Independentemente do nível, não existem evidências concretas de que ciclos de carga mais longos do que 2-4 semanas sejam favoráveis, e um período de carga maior acabaria por demandar um outro de recuperação ainda maior, uma ideia difícil de vender para corredores. Aliás, é um erro pensar que se um iniciante tolera três semanas de carga, então um corredor treinado suporta cinco ou seis. Quanto mais treinado, maior será a carga dentro de cada ciclo, de forma que a duração dos ciclos em si acaba sendo similar para atletas de diferentes níveis.

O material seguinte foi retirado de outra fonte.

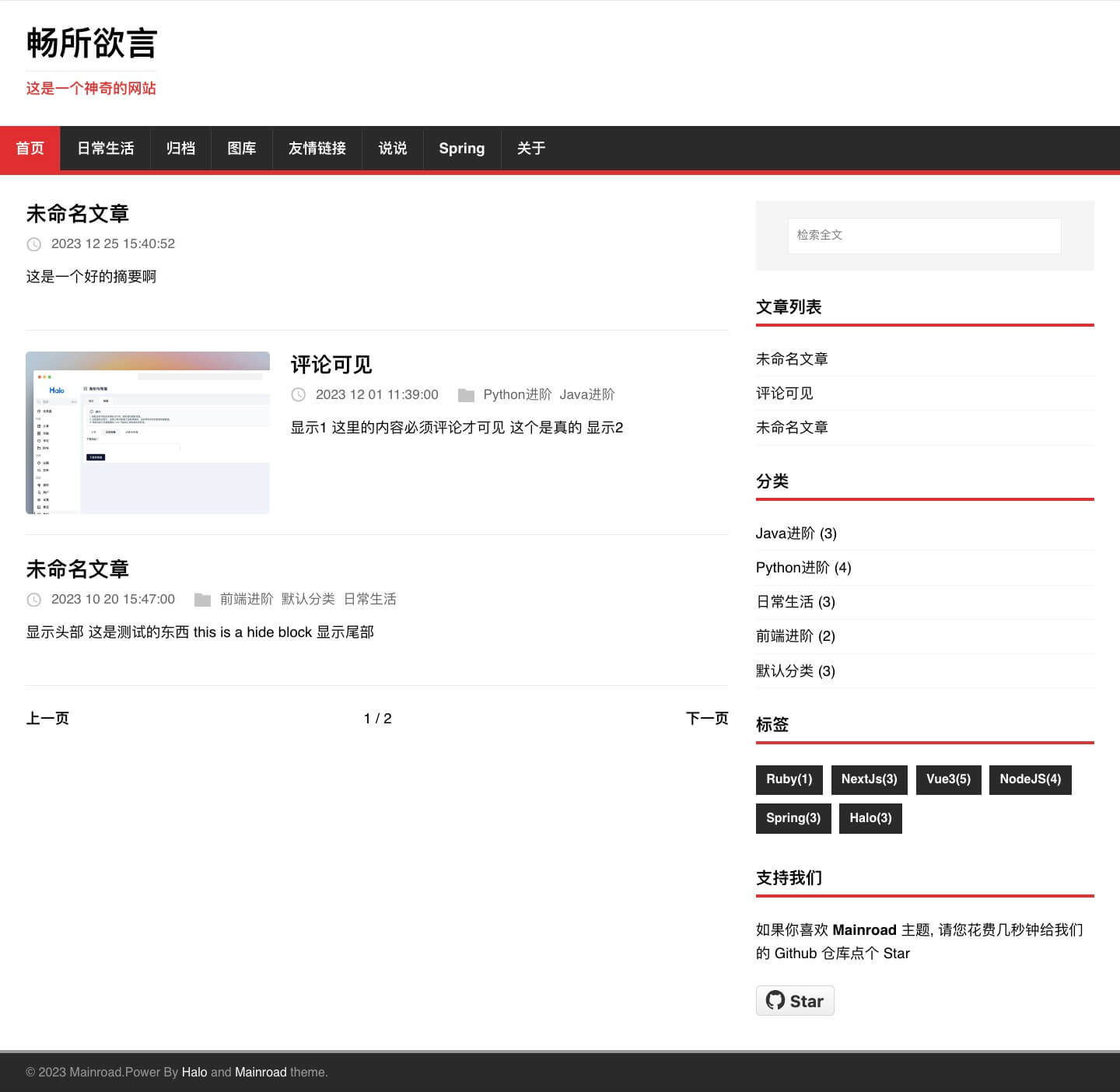The image size is (1120, 1092).
Task: Open the 关于 about page
Action: click(531, 149)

A PREPARAÇÃO ESPECÍFICA. Passadas estas primeiras 20 semanas, sempre com três treinos semanais e longos que oscilavam entre 14 e 20 km, a corredora entrou no período da preparação específica. Na primeira semana em que o volume chegou à casa dos 50 km semanais, os treinos passaram a ser divididos em quatro sessões semanais, sendo dois treinos no final de semana. Dessa forma, se conseguiu que a carga da semana fosse aumentada (menos tempo de recuperação entre as sessões, acumulando o estresse total da semana) sem que os treinos se tornassem demasiado longos, um problema na rotina de muitos. O resultado foi uma planilha em que três dos treinos duravam cerca de uma hora e apenas um mais longo.
Com a progressão de cargas ocorrendo de forma paralela ao desenvolvimento da corredora, o volume semanal chegou à marca dos 60 km, o dobro do volume feito no início do trabalho. Em todo o período, foram apenas dois treinos na casa dos 30 km (30 e 32 km). Apesar de eventuais pequenos ajustes em função de imprevistos como viagens, resfriados, desconfortos etc, o plano principal de volume se manteve praticamente intacto.

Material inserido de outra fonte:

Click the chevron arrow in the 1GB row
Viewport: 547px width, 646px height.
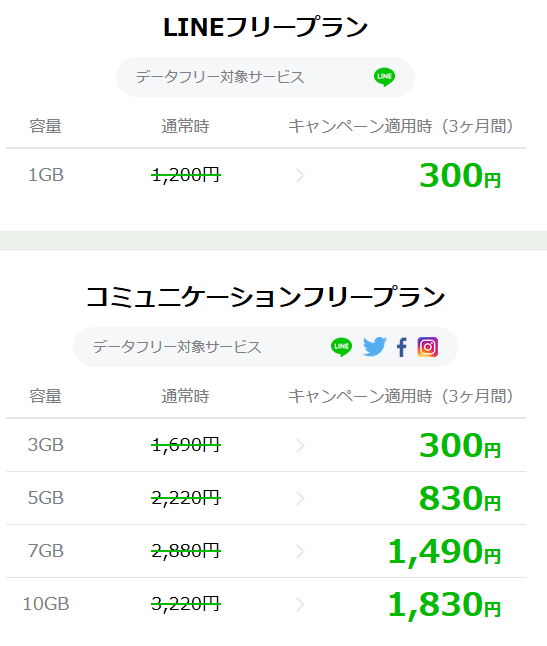click(300, 176)
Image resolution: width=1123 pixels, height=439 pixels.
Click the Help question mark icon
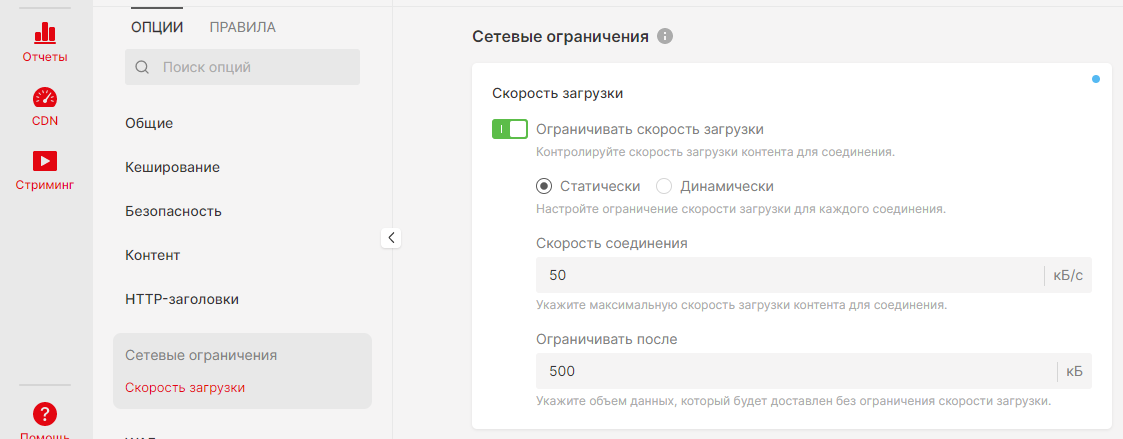coord(45,413)
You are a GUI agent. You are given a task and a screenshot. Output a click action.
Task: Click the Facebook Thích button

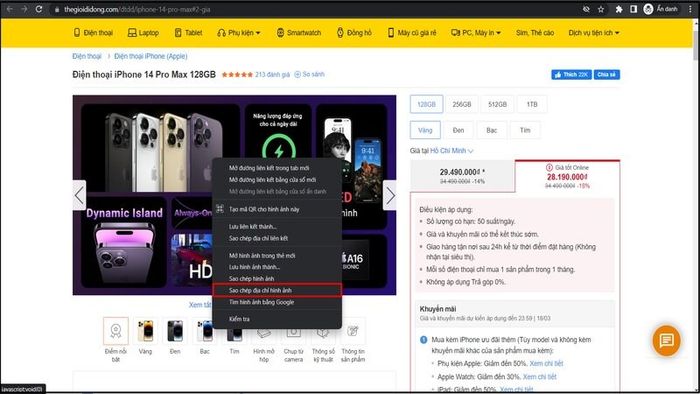pyautogui.click(x=571, y=75)
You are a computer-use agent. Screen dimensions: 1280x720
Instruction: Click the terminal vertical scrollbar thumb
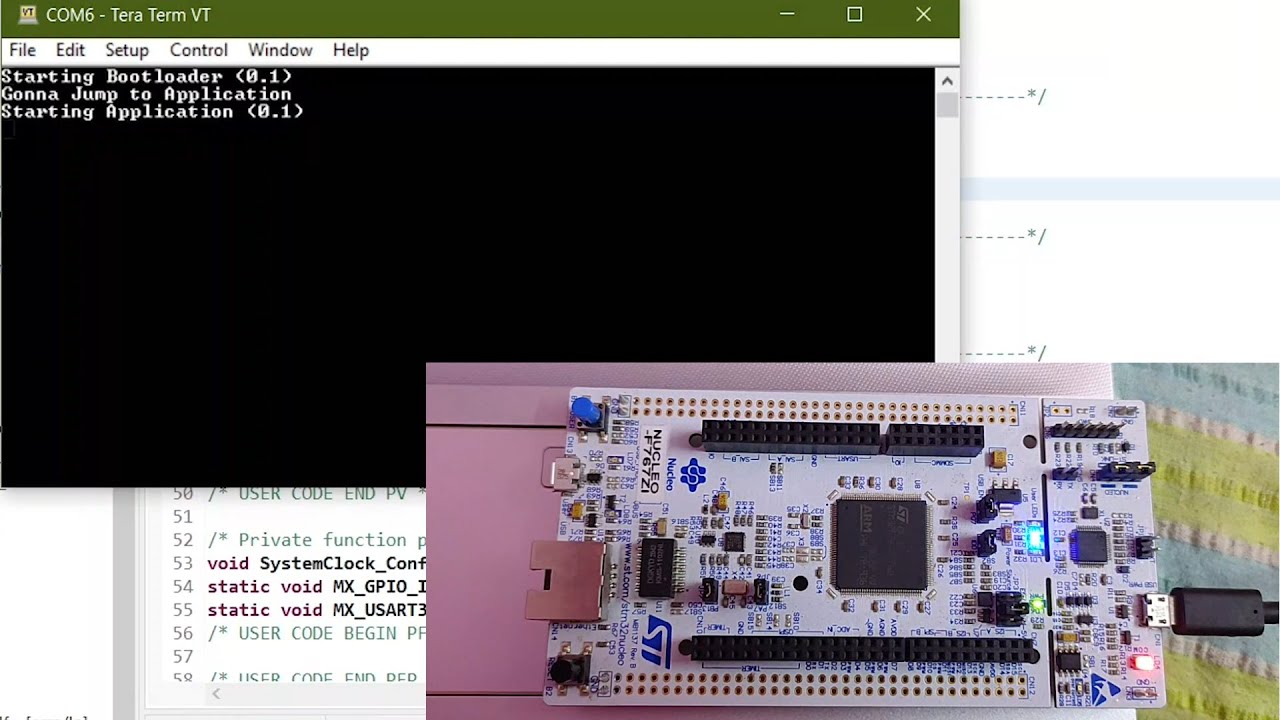coord(947,105)
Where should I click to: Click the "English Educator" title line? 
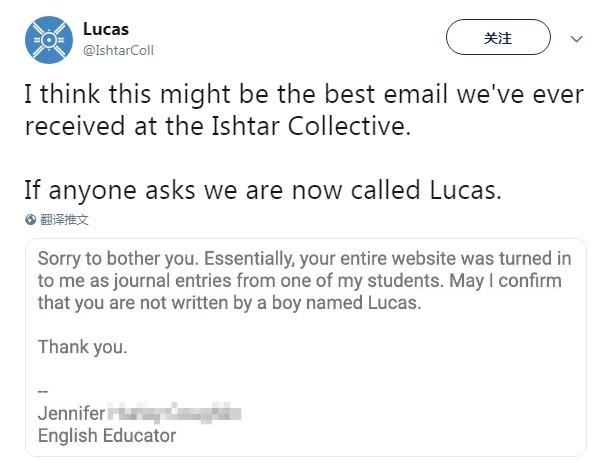107,436
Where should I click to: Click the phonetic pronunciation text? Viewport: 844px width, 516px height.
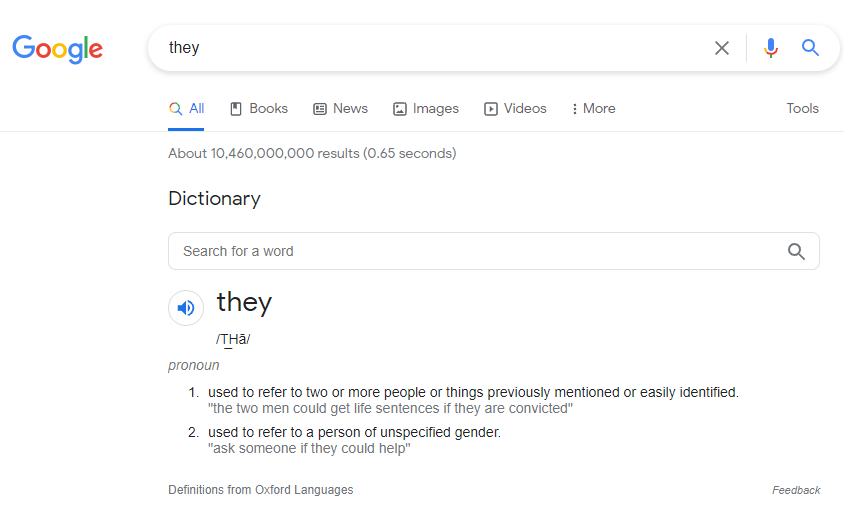click(x=233, y=339)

Isso não quer dizer, no entanto, que foi a corredora quem se adaptou à planilha: é sempre a planilha que se adequa ao corredor. Neste caso, ela não teve problemas em lidar com os volumes propostos, evitando grandes alterações. Por outro lado, a intensidade das sessões e os ritmos das rodagens foram constantemente modificados, de forma a se moldar ao progresso específico de Bernadete.
Com frequência, corredores escrevem para a CR pedindo planilha para uma performance específica, por exemplo para sub 4h na maratona. Neste caso, o que o treinador faz é um processo de "engenharia reversa", ou seja, propõe um treinamento para alguém que ele julga capaz de correr a maratona em 4 horas, e de trás para frente cria uma "regressão" de cargas, até o ponto inicial da planilha. Se este ponto inicial estiver acima da capacidade atual do corredor, a planilha se torna impossível, e deveria (junto com o objetivo!) ser temporariamente abandonada.

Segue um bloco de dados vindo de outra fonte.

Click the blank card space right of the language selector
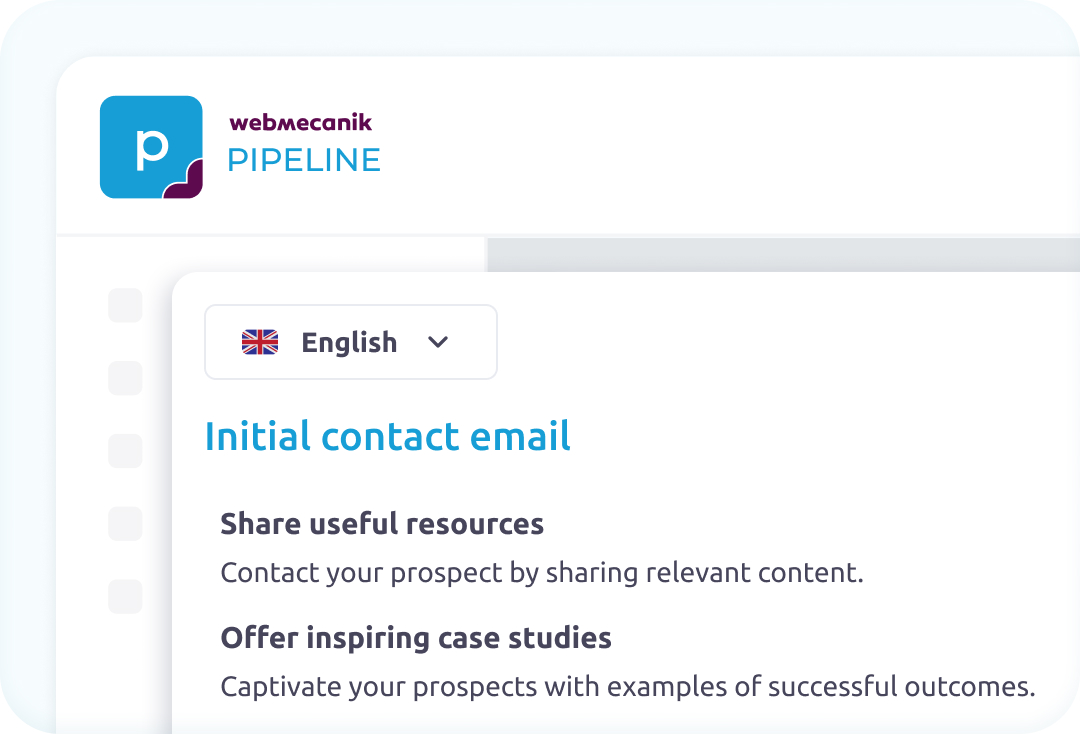Screen dimensions: 1080x734 (x=780, y=342)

O ideal é sempre trabalhar do presente para o futuro: o corredor precisa analisar seu condicionamento atual, o tempo que possui até sua prova e qual o seu histórico de evolução para, a partir daí, tentar projetar a meta que parece possível. No caso de Bernadete, o seu objetivo de "terminar correndo os 42 km" tornou o tempo final uma questão secundária, e a progressão de cargas se deu com base simplesmente na sua progressão natural e sensação de conforto, nas rodagens mais longas, sem que buscasse um resultado mais específico.

ENFIM, MARATONISTA. O título de maratonista para a assinante Bernadete de Queiroz veio na prova do Rio deste ano, após 5h40 de esforço. Ela reconhece que o tempo – apesar de nunca ter sido este o objetivo – foi mais fraco do que o esperado, um pouco em função do excesso de cautela no início da prova e um pouco em função de um mau jeito após tropeçar no dispositivo de cronometragem.
Apesar disso, no outro dia a corredora estava sem dores, descendo as escadarias do Cristo Redentor, e agora planeja baixar seu tempo na Maratona de Porto Alegre em 2018. É mais uma corredora, como muitos outros leitores da CR, que perdeu o medo da distância, sem sacrifícios.